WHAT THIS TASK INVOLVES
In the post about Kiran Desai winning the Booker, who previously held the record as the youngest woman to win the award?

TEXT EXTRACT
---

Kiran Desai wins Booker
Kiran Desai, daughter of the famous author Anita Desai, has won the Man Booker prize. According to the Beeb, Desai lived in India until the age of 15, then moved to England to continue her education and now lives in the US. She has become the youngest woman ever, at 35, to win the award. That honour was previously held by the lovable Arundhati Roy.
Respeckk! Here is a profile on Kiran, and here’s a review of the book. On a related note, I’m currently reading Suketu Mehta’s Maximum City and it’s excellent. What are you folks reading? And has anyone read KD’s book?
Update: Amitava Kumar pitches in.

Is it wrong that I was cheering for her just because she’s Indian?
Perfectly reasonable in my book (pardon the pun).
Is talent hereditary?
Is talent hereditary?
Not heard of Charles Darwin?
Seriously – Nature/nurture – nurture/nature which is it?
A pheasant pluckers son tends to be a pheasant plucker.
It who you know , not what you know.
Justforfun
Is talent hereditary?
Nope but culture and nationalised identity can be which is what I assume was being cheered?

---

PROVIDED DATA
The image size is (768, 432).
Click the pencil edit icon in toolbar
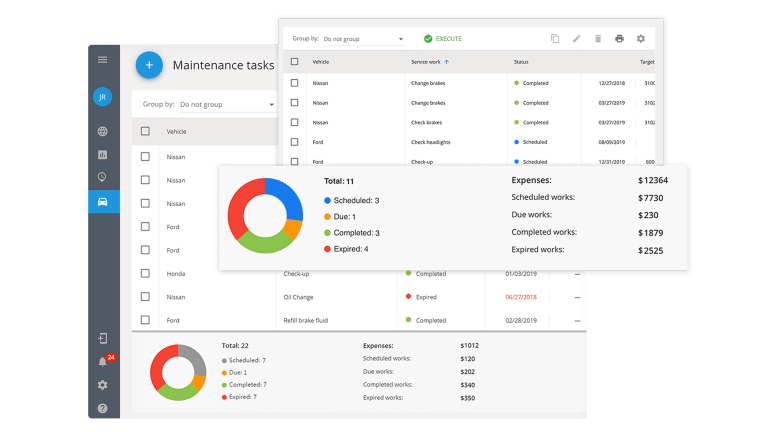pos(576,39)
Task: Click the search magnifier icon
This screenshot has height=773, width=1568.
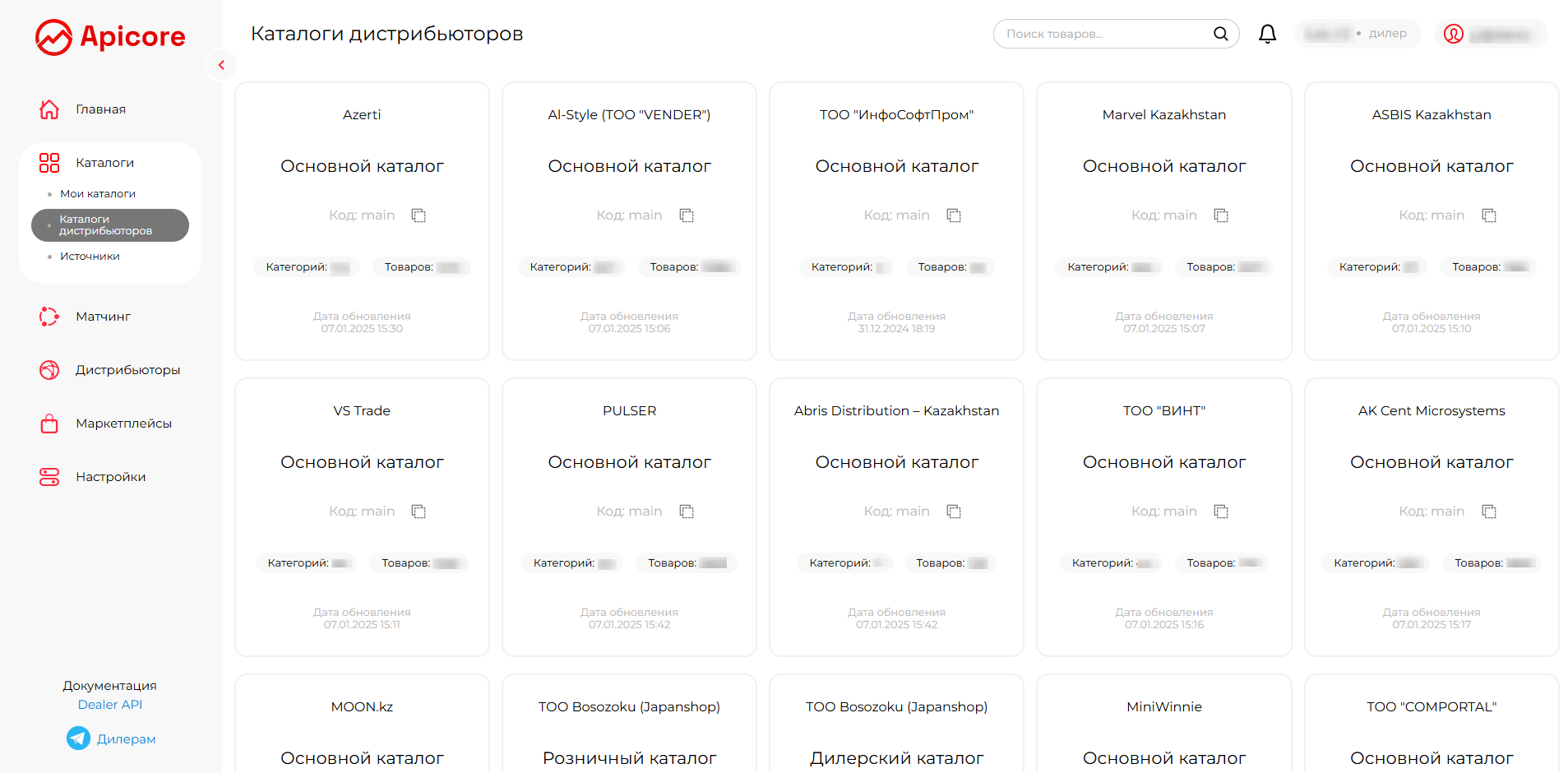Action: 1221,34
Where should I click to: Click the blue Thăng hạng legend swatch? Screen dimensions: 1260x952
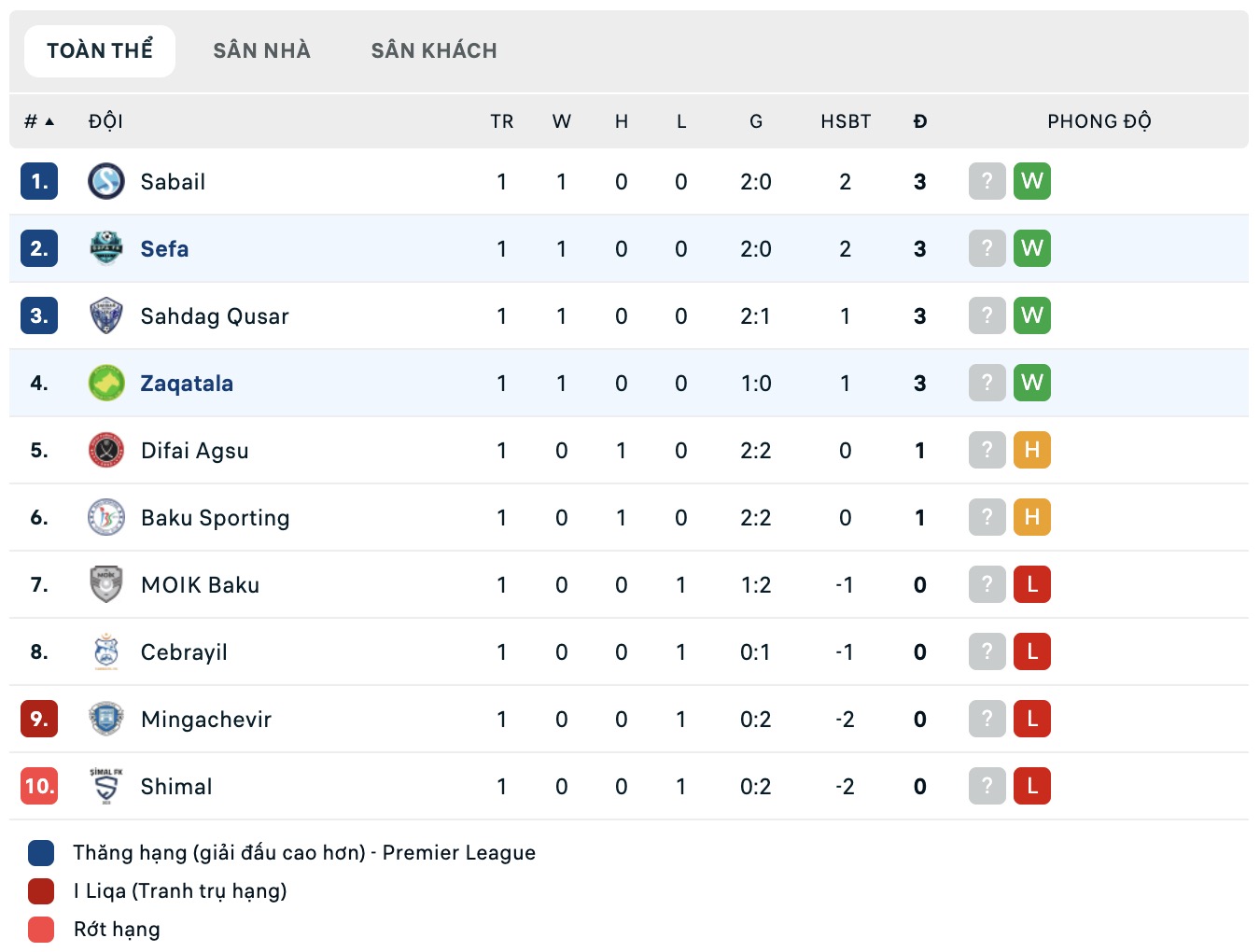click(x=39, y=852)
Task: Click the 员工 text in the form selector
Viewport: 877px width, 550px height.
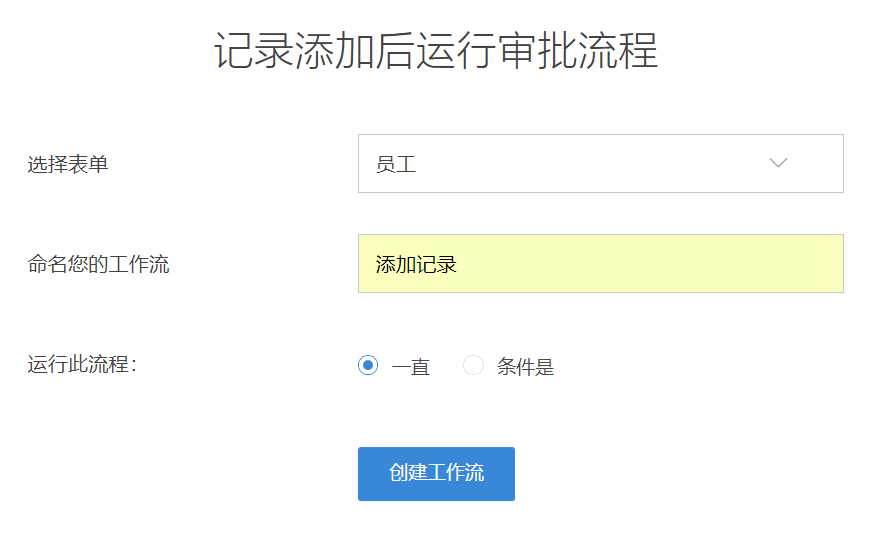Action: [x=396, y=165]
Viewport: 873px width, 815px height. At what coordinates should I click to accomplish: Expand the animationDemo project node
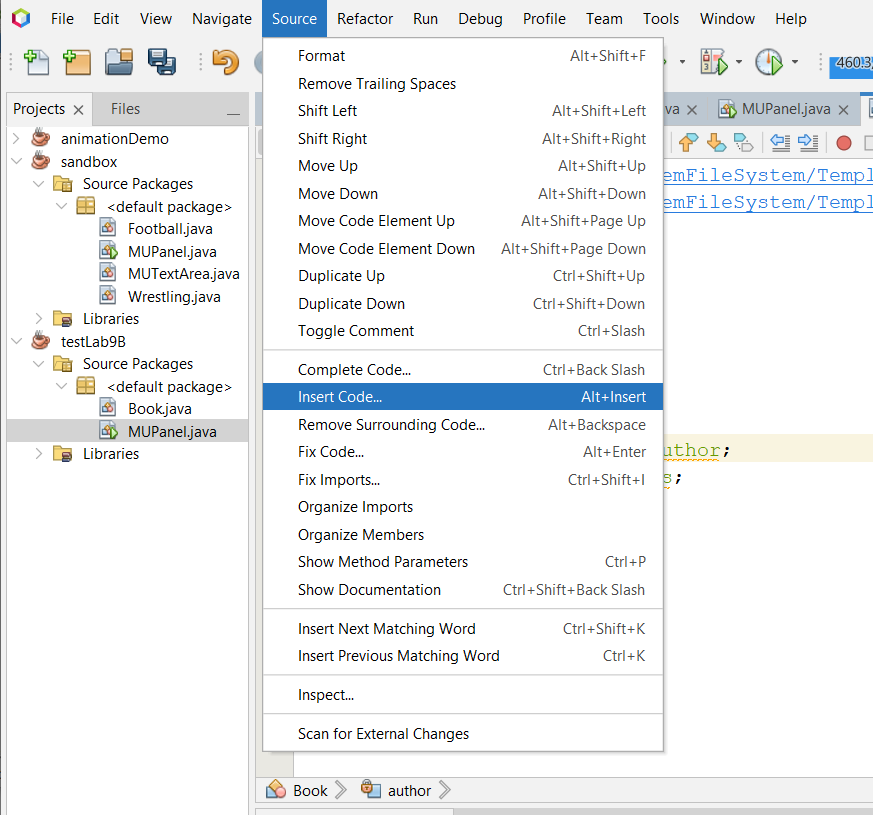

---

ANSWER IN FULL
Arundhati Roy